The public relations campaign, which has been in development for two years, will include radio spots, posters, and print media. It will also feature an interesting social media component, where lawyers will be allowed to tell their personal stories that, in all likelihood, won’t conjure up scenes from a John Grisham legal thriller, but instead capture the raw, emotional, behind-the-scenes reality that most people don’t know – and, for certain, the ubiquitous lawyer jokes fail to capture (“Why won’t sharks attack lawyers? Professional courtesy.”)

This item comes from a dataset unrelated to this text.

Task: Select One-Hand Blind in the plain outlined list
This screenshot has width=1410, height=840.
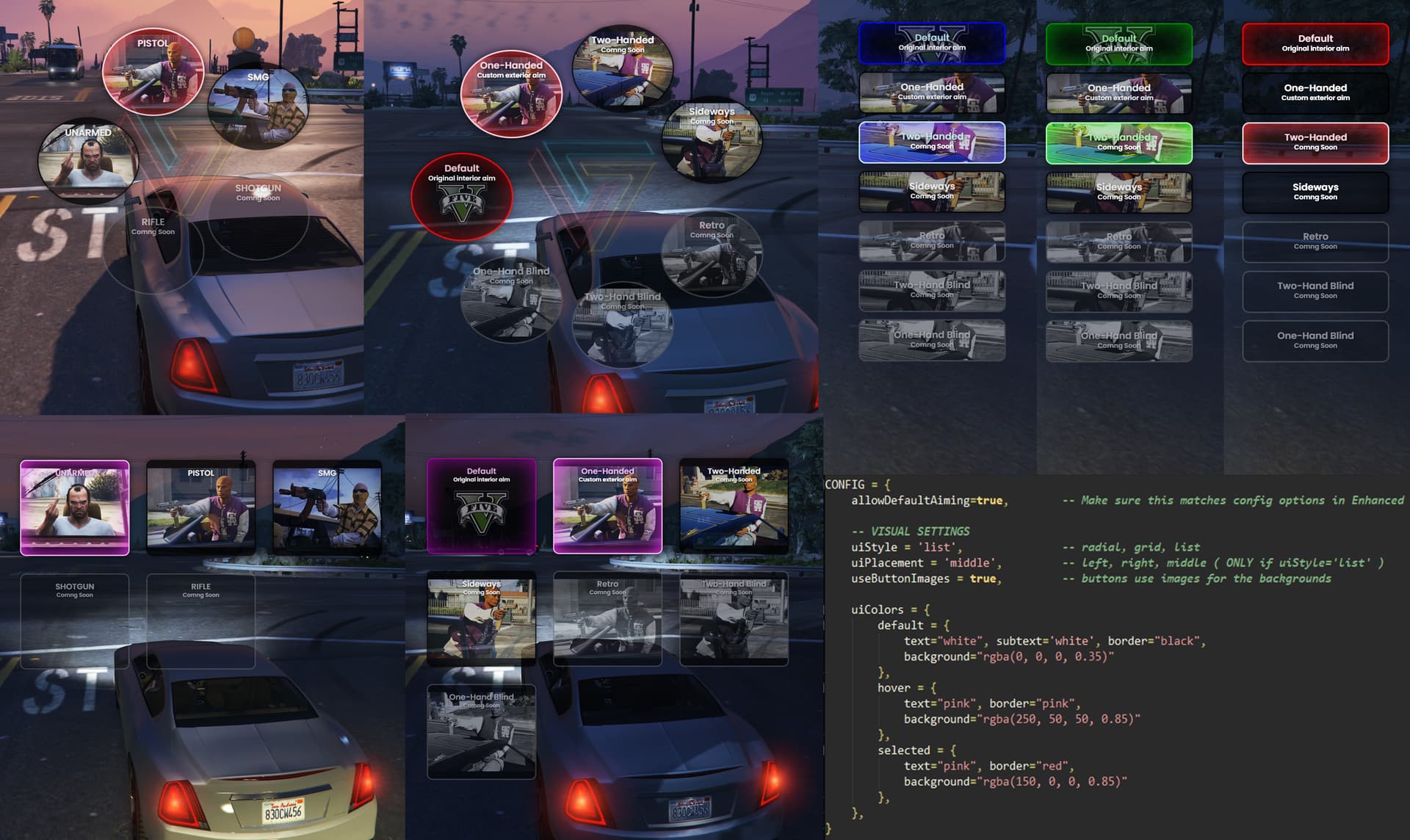Action: click(1315, 340)
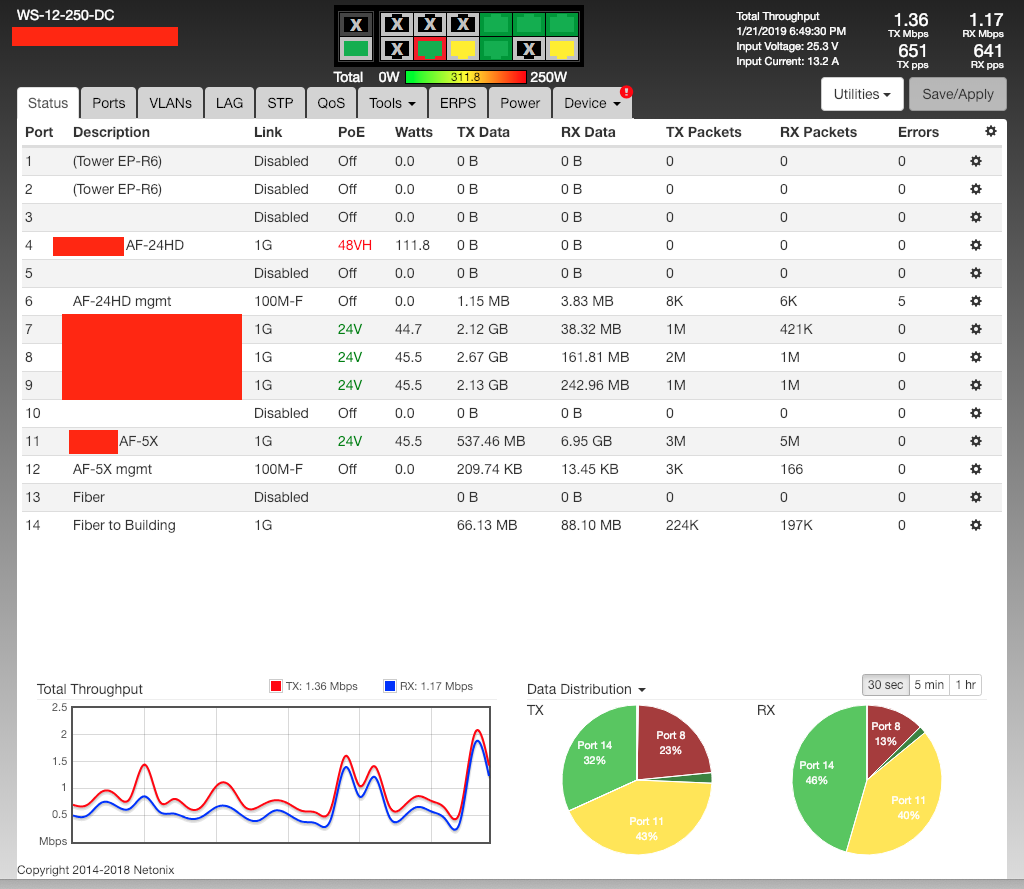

Lawyers will also be encouraged to share what inspired them to attend law school, and what motivates them to persist in a field that typically has far more thankless days than gratifying ones.
As for the roots of why so many folks harbor what can loosely be thought of as a “notable disdain” for lawyers (that is, of course, until they desperately need one), Ontario Bar Association president Morris Chochla thinks it has much to do with the fact that lawyers are unfairly portrayed in the media as being the driving force behind their clients’ conflicts.
“In an adversarial situation involving family law, criminal law or civil litigation, you have a client and his lawyer on one side, and the other client with his lawyer on the other side,” Mr. Chochla said in an interview with the Globe and Mail. “That is what ends up in the press and on the radio.”
That’s an embedded misperception that former OBA president Paul Sweeney believes is also preventing the general public from seeing the significant social and community contributions that lawyers make, and how they spend most of their time solving problems and putting out fires – not lighting and pouring gas on them.
“We are trained to think critically about issues; to argue appropriately; to advocate on behalf of a position,” Mr. Sweeney shared with the Globe and Mail. “Those are skills we value. Words are what we use.”
As for metrics and results, the brain trust behind the Association’s public relations campaign is aware that it’s going to take time for opinions to change.
“We knew this couldn’t be done overnight,” the campaign’s creative director Brian Howlett noted. “We aren’t launching a new flavour of Coca-Cola, where people decide in a week if they are going to like it. We are working toward an attitudinal shift.”
Ultimately, Howlett noted, success will be determined by public surveys before and after the campaign.
(And perhaps, anecdotally, by a reduction in the number of lawyer jokes.)